[START EXTRACT]
The applicants averred that in compliance with the collective agreement the respondent had calculated what was due to the 2nd and further applicants. The applicants’ had accepted the calculation and accordingly the 2nd and further applicants were due the amounts set out in a schedule attached to the statement of claim.3
The applicants recorded that “notwithstanding demand respondent has refused, neglected or otherwise failed to pay to the second and further applicants the amounts [set out in the schedule] and is accordingly liable to make such payments”4.
Under the heading “Legal Issues” the applicants aver that to their knowledge there are no legal issues that are relevant to the application and that the matter only concerns the non payment of the “undisputed obligations”.
In response the respondent raised an exception to the applicants’’ statement of claim in that it was vague and embarrassing alternatively lacked the necessary averments to sustain an action.
The respondent’s reasons were that:
the applicant’s claim for monies was based on the respondent’s failure to give effect to or act in terms of the collective agreement and therefore the applicants’’ sought to enforce the collective agreement but that the applicants expressly disavowed any reliance on a cause of action based on a dispute about the application of a collective agreement;
the applicants had not set out their cause of action in their statement of claim; and
despite the requirements of rule 6(1)(b)(iii) of the rules of this court that a statement of claim must contain a “clear and concise statement of the legal issues that arise from the material facts which statement must be sufficiently particular to enable any opposing party to reply to the document” the applicants had stated that there were “no legal issues that are relevant to the application”.
When the matter commenced the respondent argued that the exception (in addition to the grounds set out in their notice) included the question of jurisdiction, which was referred to in its heads of argument. The respondent submitted, based on the decision in Viljoen v Federated Trust Ltd5, that for this reason too, the respondent’s exception should be upheld.
[END EXTRACT]
→ **SHORT TASK A**
In the court extract, which decision did the respondent rely on when submitting that the exception should also be upheld on jurisdiction?
The records below bear no relation to the court extract.
[START SUPPLIED ENTRIES]
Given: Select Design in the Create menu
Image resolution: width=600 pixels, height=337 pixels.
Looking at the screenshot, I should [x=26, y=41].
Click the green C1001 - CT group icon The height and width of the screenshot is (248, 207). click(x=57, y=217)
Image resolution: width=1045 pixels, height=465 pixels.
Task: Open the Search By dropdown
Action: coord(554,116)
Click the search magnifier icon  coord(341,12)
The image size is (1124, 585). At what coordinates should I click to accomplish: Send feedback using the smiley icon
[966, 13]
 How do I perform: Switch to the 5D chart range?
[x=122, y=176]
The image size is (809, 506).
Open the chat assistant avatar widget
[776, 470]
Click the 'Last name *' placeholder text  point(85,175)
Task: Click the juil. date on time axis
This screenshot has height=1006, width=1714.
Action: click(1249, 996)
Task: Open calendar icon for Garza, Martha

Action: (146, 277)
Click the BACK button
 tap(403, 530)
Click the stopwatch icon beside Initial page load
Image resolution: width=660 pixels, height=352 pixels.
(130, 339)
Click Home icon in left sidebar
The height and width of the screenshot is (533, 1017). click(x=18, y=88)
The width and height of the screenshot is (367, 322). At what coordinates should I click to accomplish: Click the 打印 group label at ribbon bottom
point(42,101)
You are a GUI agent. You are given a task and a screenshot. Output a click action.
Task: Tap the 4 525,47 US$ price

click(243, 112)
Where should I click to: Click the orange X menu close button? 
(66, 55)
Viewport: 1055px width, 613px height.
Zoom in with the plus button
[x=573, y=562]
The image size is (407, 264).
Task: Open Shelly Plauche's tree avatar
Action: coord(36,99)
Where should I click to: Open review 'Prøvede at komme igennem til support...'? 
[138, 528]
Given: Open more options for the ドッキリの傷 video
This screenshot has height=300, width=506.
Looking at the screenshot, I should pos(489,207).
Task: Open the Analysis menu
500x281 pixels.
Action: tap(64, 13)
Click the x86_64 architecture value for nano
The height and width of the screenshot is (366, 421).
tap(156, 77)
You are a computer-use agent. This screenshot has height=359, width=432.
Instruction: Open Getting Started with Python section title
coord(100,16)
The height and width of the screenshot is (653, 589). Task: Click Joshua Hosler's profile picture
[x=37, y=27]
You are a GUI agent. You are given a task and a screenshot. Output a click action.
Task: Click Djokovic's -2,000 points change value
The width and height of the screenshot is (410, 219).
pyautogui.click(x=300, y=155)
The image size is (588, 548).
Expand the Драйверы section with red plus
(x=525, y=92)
[END SUPPLIED ENTRIES]
→ **SHORT TASK B**
Echo the lines of the records from the line with "Click the 'Last" to the line with "[x=37, y=27]", both included.

→ **CORRECT OUTPUT A**
Viljoen v Federated Trust Ltd.

→ **CORRECT OUTPUT B**
Click the 'Last name *' placeholder text  point(85,175)
Task: Click the juil. date on time axis
This screenshot has height=1006, width=1714.
Action: click(1249, 996)
Task: Open calendar icon for Garza, Martha

Action: (146, 277)
Click the BACK button
 tap(403, 530)
Click the stopwatch icon beside Initial page load
Image resolution: width=660 pixels, height=352 pixels.
(130, 339)
Click Home icon in left sidebar
The height and width of the screenshot is (533, 1017). click(x=18, y=88)
The width and height of the screenshot is (367, 322). At what coordinates should I click to accomplish: Click the 打印 group label at ribbon bottom
point(42,101)
You are a GUI agent. You are given a task and a screenshot. Output a click action.
Task: Tap the 4 525,47 US$ price

click(243, 112)
Where should I click to: Click the orange X menu close button? 
(66, 55)
Viewport: 1055px width, 613px height.
Zoom in with the plus button
[x=573, y=562]
The image size is (407, 264).
Task: Open Shelly Plauche's tree avatar
Action: coord(36,99)
Where should I click to: Open review 'Prøvede at komme igennem til support...'? 
[138, 528]
Given: Open more options for the ドッキリの傷 video
This screenshot has height=300, width=506.
Looking at the screenshot, I should pos(489,207).
Task: Open the Analysis menu
500x281 pixels.
Action: tap(64, 13)
Click the x86_64 architecture value for nano
The height and width of the screenshot is (366, 421).
tap(156, 77)
You are a computer-use agent. This screenshot has height=359, width=432.
Instruction: Open Getting Started with Python section title
coord(100,16)
The height and width of the screenshot is (653, 589). Task: Click Joshua Hosler's profile picture
[x=37, y=27]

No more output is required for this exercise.